Ottawa Peace Festival Provides Hope for an Ailing World

1st Ottawa Peace Festival 2007 Review
By Koozma J. Tarasoff,. October 3, 2007

The Canadian Department of Peace Initiative (CDPI), together with the United Nations Association of Canada and other local peace groups launched the first Ottawa Peace Festival, 12-days of events Canada’s capital Ottawa. This period began corresponded with the UN’s proclaimed International Days of Peace, beginning on the 21st September and ending on Gandhi’s birthday, 2nd October. Its theme ‘Peace, Unity and Harmony’ inspired individuals and groups concerned with peace and justice in our global community.

The Festival comprised of the City’s proclamation of the UN’s International Day of Peace, peace walks, talks, forums, a breakfast meeting, school presentations, lectures, spirit-painting workshops, a book display at the central Public Library, a circle of all nations peace concert at Victoria Island, and a commemoration of Gandhi’s birthday on the final day.

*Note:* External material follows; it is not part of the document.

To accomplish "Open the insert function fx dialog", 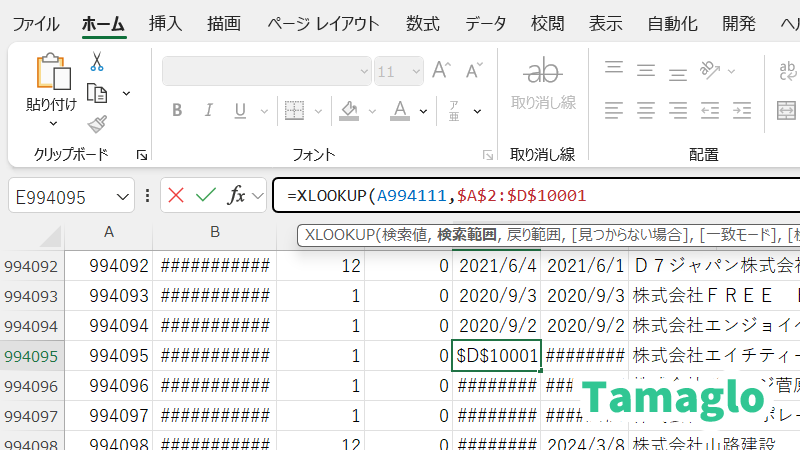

As peace activist, I attended several of the events including a one-minute silence on Parliament Hill. Organizer Bill Bhaneja and Co-Chairman of CDPI presented a petition on Disarmament and Peace to NDP Member of Parliament Paul Dewar. Mr. Dewar agreed to bring up a Private Members Bill in the Canadian House of Commons. (See www.departmentofpeace.ca for the details of a ten-part agenda for the proposed Canadian Department of Peace. In brief, the proposal presents alternative mechanisms to war such as diplomacy, peacemaking and peace-building.).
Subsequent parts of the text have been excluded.